探讨解决填字游戏中寻找最大数量无冲突答案的问题,通过分析交叉字母冲突,转化为图论中的最大匹配问题。
| Wrong Answer | ||||||
| ||||||
| Description | ||||||
| You are solving a crossword puzzle and you have already written down the answers to all questions. While filling in the answers in the diagram, you notice that some answers have overlapping letters that do not match, so you must have made some mistakes in the answers. Instead of checking your answers, you decide to write a computer program to find the maximum number of answers that could have been correct. | ||||||
| Input | ||||||
| The first line of the input contains a single number: the number of test cases to follow. Each test case has the following format: • One line with two integers H and V , satisfying 1 ≤ H, V ≤ 500: the number of horizontal and vertical words, respectively. • H lines, one for each horizontal word, each with two integers x and y and a string W, satisfying 0 ≤ x, y ≤ 1, 000 and 1 ≤ Length(W) ≤ 1, 000: the location of the first letter and the answer. • V lines, one for each vertical word, each with two integers x and y and a string W, satisfying 0 ≤ x, y ≤ 1, 000 and 1 ≤ Length(W) ≤ 1, 000: the location of the first letter and the answer.

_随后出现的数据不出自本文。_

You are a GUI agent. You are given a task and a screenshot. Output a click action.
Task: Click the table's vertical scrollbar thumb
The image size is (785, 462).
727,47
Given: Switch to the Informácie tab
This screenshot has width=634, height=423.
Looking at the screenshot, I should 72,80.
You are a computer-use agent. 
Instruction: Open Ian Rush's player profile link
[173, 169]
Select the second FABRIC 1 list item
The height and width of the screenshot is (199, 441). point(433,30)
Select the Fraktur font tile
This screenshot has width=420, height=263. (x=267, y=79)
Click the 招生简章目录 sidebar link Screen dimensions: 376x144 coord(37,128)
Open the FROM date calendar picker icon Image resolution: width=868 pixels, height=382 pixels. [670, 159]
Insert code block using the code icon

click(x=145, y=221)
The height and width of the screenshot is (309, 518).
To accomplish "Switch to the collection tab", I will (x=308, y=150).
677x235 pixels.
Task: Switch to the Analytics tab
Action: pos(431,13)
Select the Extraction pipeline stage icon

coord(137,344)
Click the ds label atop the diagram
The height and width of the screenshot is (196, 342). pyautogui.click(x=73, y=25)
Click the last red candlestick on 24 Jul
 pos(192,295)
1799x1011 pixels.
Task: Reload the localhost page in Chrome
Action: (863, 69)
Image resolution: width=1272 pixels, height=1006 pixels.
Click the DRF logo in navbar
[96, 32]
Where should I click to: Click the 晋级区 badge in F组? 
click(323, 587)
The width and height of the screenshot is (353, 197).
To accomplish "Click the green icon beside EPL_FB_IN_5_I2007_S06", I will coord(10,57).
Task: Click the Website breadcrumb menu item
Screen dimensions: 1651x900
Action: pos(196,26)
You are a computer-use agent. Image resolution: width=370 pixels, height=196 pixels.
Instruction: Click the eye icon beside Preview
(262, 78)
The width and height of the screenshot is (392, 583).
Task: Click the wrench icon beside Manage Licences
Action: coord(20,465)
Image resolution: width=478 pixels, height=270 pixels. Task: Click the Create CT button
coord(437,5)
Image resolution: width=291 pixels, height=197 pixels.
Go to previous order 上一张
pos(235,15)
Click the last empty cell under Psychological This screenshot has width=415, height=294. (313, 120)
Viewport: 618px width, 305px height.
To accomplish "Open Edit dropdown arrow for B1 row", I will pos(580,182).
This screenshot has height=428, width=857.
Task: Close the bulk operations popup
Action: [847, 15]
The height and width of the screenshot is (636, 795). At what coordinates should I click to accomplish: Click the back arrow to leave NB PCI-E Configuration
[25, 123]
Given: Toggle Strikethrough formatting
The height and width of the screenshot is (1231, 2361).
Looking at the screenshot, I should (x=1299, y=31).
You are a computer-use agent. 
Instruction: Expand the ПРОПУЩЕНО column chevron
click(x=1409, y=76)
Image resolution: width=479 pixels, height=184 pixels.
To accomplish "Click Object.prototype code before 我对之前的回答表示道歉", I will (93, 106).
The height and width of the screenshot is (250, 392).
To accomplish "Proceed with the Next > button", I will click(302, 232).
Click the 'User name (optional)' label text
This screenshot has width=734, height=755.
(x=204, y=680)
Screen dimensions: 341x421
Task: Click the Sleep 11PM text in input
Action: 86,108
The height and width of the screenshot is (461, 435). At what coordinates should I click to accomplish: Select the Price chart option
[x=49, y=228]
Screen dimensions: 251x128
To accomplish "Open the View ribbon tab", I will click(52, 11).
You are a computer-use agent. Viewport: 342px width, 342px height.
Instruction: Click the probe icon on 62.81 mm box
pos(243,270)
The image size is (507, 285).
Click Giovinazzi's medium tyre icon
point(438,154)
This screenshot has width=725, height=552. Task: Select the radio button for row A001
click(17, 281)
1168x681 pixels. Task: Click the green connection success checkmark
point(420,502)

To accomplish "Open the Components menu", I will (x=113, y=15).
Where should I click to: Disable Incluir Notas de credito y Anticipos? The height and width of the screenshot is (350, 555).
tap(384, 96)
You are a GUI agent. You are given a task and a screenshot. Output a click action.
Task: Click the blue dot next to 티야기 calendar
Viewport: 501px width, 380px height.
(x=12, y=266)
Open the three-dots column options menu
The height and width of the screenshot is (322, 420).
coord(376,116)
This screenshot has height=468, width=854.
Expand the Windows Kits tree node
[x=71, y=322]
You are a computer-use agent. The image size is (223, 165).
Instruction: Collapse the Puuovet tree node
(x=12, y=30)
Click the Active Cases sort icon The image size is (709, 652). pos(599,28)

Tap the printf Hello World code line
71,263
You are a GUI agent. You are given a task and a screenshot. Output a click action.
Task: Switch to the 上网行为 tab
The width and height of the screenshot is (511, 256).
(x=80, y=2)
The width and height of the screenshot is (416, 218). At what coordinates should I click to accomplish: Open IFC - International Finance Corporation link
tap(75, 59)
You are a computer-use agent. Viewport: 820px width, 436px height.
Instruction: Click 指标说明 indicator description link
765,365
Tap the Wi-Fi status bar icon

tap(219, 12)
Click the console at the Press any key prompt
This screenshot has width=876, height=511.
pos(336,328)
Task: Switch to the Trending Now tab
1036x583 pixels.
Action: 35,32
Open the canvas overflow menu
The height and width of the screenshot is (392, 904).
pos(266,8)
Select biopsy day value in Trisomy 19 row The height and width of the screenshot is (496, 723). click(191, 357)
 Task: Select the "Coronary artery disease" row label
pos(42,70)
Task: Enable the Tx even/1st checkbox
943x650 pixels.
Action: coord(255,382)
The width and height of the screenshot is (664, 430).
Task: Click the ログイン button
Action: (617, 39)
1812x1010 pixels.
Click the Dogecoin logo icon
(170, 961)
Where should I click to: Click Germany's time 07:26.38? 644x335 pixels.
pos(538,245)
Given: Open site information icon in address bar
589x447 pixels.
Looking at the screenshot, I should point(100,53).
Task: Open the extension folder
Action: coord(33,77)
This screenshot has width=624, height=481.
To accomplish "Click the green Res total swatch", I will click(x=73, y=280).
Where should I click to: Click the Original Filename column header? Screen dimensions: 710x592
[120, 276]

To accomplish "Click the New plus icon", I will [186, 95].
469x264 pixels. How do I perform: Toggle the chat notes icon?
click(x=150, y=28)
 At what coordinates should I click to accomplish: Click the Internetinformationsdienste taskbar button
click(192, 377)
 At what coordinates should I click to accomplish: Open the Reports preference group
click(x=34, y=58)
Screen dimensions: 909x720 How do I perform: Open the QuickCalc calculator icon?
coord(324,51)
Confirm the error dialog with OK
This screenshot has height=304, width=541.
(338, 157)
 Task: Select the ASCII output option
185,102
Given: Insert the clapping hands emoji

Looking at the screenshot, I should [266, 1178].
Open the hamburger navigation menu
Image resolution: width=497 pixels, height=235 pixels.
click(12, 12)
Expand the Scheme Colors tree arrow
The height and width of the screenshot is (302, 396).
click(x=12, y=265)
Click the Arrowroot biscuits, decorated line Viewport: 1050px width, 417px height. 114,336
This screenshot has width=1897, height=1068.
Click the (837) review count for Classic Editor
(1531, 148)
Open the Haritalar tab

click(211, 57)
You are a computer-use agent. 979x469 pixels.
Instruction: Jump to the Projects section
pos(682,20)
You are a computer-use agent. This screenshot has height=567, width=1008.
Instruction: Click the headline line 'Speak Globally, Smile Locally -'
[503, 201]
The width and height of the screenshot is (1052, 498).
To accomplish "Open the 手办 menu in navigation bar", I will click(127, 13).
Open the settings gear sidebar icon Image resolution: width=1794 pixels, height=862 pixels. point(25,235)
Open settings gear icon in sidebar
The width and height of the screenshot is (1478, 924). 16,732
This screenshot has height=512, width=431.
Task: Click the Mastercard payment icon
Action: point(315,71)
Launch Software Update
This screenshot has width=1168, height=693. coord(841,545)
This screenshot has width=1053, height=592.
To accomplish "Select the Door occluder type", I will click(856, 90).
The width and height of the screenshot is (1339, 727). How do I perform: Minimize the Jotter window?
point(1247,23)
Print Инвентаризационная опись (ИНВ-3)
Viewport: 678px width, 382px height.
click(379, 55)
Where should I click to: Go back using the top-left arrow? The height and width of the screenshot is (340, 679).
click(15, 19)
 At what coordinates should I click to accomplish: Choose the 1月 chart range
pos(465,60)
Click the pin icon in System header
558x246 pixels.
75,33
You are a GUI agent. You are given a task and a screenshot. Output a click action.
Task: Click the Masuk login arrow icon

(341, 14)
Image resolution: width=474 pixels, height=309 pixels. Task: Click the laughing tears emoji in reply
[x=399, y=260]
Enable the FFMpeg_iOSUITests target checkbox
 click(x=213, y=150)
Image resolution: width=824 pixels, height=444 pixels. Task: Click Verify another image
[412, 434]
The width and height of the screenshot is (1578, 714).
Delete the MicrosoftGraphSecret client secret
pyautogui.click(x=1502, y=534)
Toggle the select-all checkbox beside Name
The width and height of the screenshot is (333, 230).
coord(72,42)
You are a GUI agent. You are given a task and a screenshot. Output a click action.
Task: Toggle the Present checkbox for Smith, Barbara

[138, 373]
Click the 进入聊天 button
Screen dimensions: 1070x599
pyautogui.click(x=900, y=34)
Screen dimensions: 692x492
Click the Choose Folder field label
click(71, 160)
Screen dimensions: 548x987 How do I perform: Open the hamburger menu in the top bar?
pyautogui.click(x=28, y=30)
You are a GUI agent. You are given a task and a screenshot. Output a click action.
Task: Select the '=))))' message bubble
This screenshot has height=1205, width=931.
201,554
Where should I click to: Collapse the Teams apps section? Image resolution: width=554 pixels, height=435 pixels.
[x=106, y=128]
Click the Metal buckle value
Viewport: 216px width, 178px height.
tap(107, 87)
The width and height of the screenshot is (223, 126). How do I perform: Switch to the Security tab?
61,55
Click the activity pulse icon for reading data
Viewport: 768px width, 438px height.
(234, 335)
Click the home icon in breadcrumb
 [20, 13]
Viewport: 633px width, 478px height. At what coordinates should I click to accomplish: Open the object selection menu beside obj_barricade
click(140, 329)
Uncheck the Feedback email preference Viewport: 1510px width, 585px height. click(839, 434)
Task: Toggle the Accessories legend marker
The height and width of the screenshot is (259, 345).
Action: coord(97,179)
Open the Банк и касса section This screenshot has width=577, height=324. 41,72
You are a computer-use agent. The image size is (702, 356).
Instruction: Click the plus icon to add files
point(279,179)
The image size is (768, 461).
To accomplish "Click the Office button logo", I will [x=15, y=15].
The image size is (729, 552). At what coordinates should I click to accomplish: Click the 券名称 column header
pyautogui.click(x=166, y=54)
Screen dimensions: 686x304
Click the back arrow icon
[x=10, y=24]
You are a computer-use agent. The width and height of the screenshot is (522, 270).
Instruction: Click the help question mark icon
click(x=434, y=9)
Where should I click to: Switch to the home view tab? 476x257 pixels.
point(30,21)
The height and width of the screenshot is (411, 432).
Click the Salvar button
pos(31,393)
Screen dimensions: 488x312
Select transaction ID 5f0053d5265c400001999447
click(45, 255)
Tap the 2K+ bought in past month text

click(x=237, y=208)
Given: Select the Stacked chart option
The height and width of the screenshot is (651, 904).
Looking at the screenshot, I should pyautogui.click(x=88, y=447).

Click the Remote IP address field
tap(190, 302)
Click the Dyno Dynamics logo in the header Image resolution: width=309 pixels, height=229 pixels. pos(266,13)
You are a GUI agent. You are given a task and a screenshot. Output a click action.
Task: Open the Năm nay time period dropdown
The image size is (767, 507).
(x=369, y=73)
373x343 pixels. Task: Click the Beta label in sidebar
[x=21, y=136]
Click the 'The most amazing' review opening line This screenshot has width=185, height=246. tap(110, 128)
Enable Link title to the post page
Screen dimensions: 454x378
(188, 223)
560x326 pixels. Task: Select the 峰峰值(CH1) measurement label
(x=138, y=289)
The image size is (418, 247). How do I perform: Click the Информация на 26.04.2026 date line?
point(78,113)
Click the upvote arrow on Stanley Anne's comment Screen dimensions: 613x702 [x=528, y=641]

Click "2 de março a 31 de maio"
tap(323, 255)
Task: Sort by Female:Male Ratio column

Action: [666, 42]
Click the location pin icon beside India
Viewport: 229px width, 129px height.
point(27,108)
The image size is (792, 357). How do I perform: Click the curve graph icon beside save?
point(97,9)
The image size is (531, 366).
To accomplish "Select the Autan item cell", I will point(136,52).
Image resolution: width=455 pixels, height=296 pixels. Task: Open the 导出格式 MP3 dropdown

Integers and strings on the same line are separated by single spaces. No pair of horizontal words will overlap, nor will any pair of vertical words. The words consist of upper case letters only. The top left corner of the diagram is at x = y = 0, x runs in the horizontal direction, and y runs in the vertical direction (downwards). | ||||||
| Output | ||||||
| For every test case in the input, the output should contain a single number, on a single line: the maximum number of answers that can fit in the crossword. | ||||||
| Sample Input | ||||||
| 2 2 2 0 1 BAPC 0 2 LEIDEN 0 0 SOLUTION 2 1 WINNER 1 4 0 1 HELLO 1 0 HI 2 0 BYE 3 0 GOODBYE 4 0 FAREWELL | ||||||
| Sample Output | ||||||
| 3 4 | ||||||
| Hint | ||||||
| The first example below corresponds to the following diagram, where the (assumed) wrong answer is written in italics:
Input Output | ||||||
| Source | ||||||
| BAPC 2010 |
题目大意:
有t组输入 ,接下来两行,表示横着的字符串有多少个,竖着的字符串有多少个,然后接下来那些行每行三个元素,表示起点坐标,和字符串。问最多能够在方格纸上写下多少字符串,并且使其都没有矛盾。
题目保证只有横竖的字符串会有交点。
思路:
1、思考:对于某一个格子,如果当前格子里边有zz种字符的时候,那么这个格子有zz种选择。如果zz==1,毋庸置疑,这个格子没有任何矛盾会出现,不用考虑。那么如果zz>1,那么这个格子就有多重选择。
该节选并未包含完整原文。